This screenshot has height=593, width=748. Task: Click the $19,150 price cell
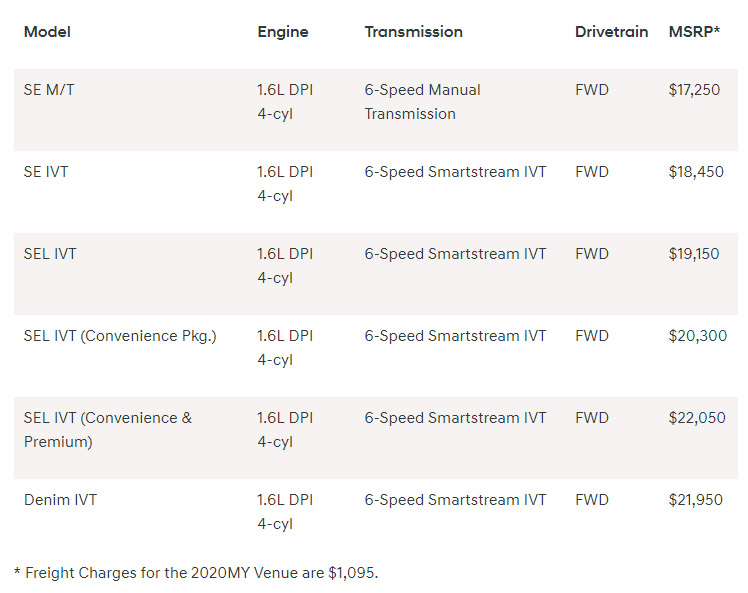click(694, 254)
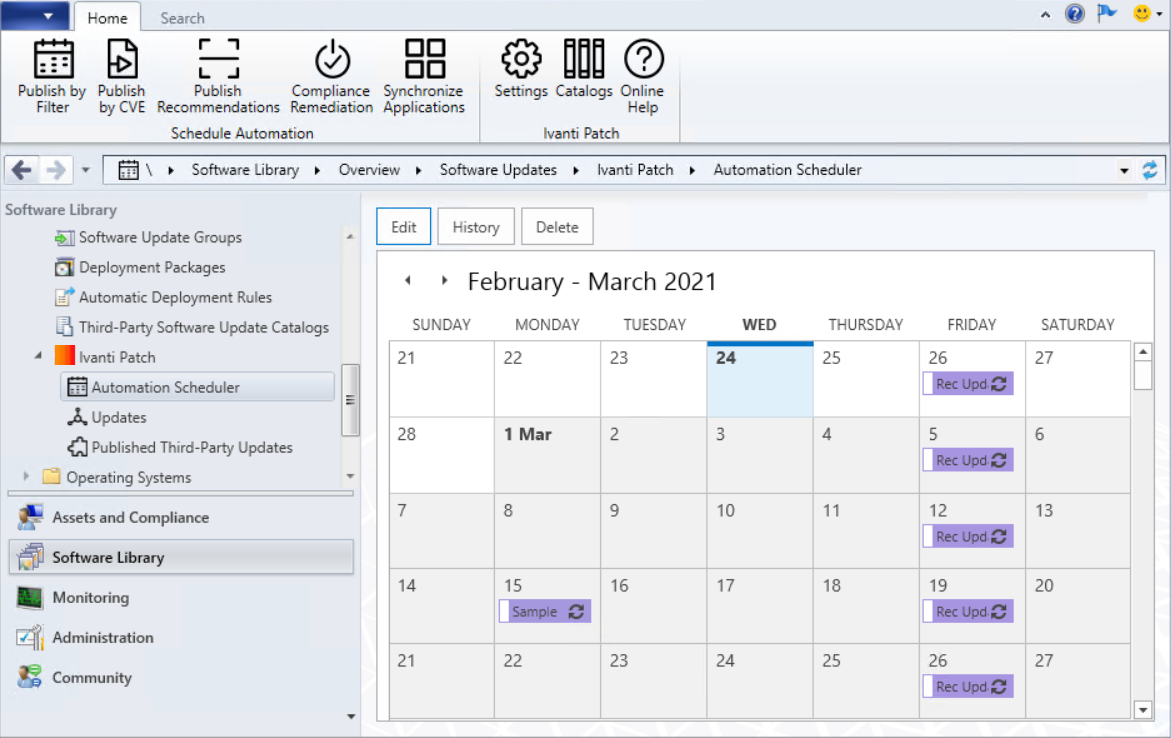
Task: Click the Edit button
Action: [x=403, y=227]
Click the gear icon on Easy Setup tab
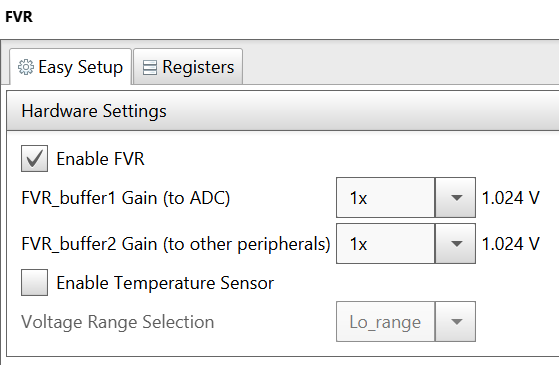The image size is (559, 365). pos(26,67)
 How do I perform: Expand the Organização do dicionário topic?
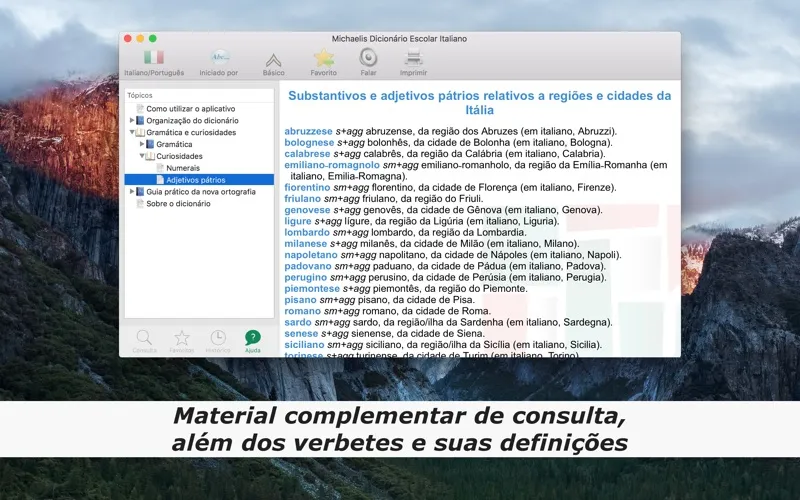pyautogui.click(x=132, y=120)
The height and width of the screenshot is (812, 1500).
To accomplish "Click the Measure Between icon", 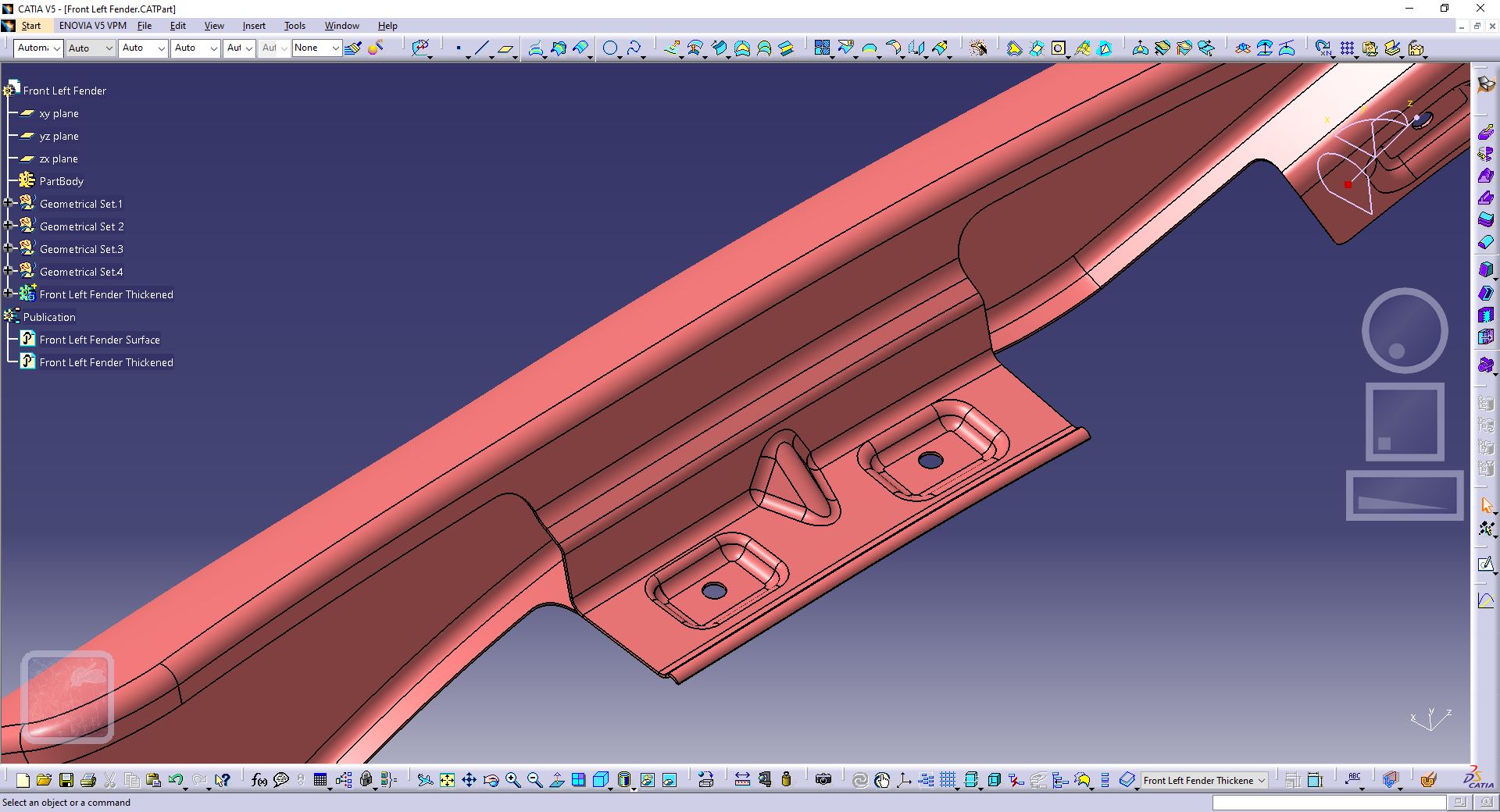I will [742, 780].
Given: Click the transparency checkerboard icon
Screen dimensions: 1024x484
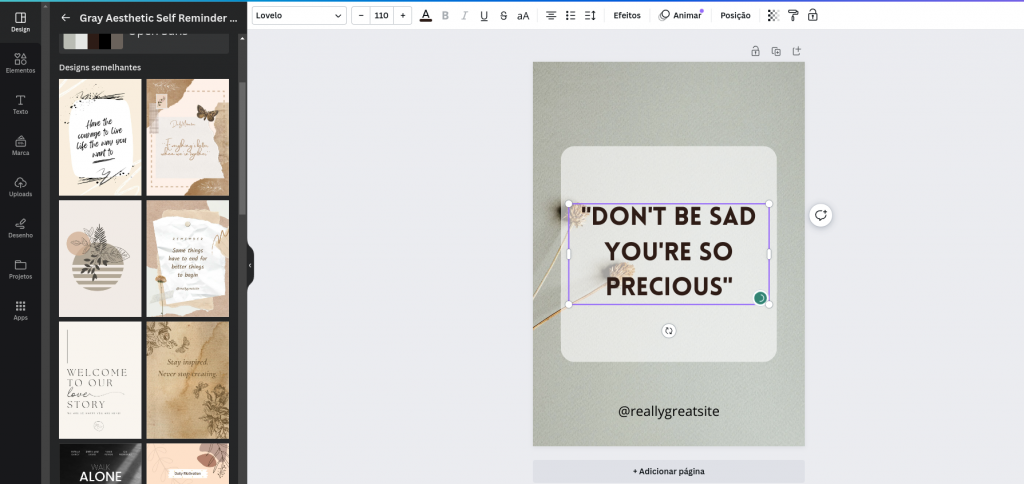Looking at the screenshot, I should pos(773,15).
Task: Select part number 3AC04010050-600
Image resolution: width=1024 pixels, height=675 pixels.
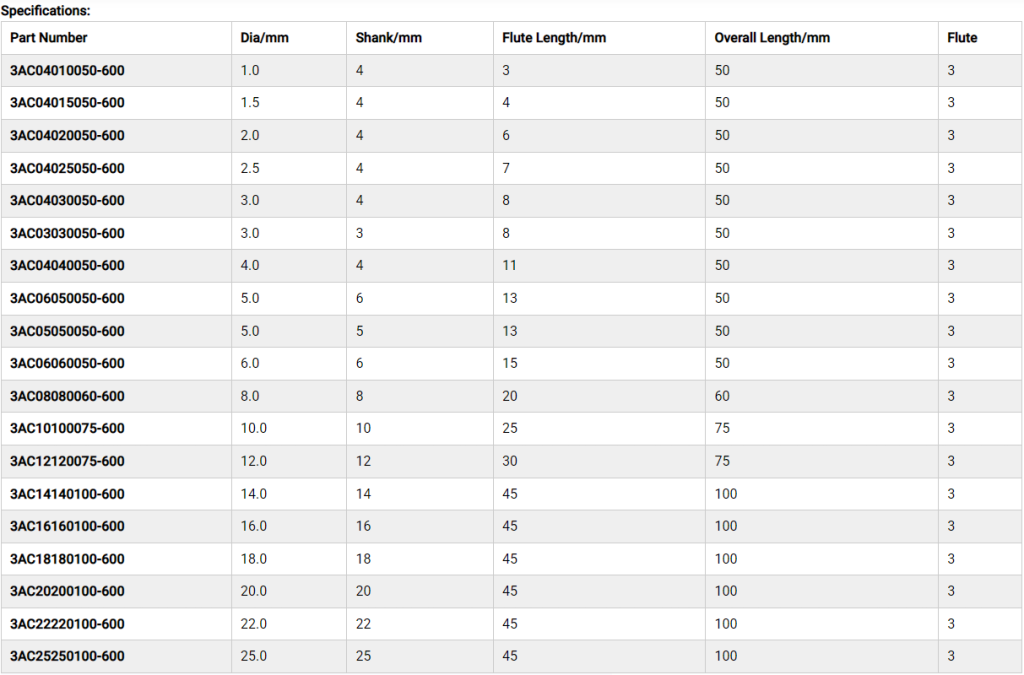Action: (67, 71)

========================================

## WHAT YOU HAVE TO DO
Write out, with no pictures, only the lines from the line containing "Task: Select part number 3AC04010050-600" through the last line of the listing above, exactly and with both ends included.

## ANSWER TO THIS TASK
Task: Select part number 3AC04010050-600
Image resolution: width=1024 pixels, height=675 pixels.
Action: (67, 71)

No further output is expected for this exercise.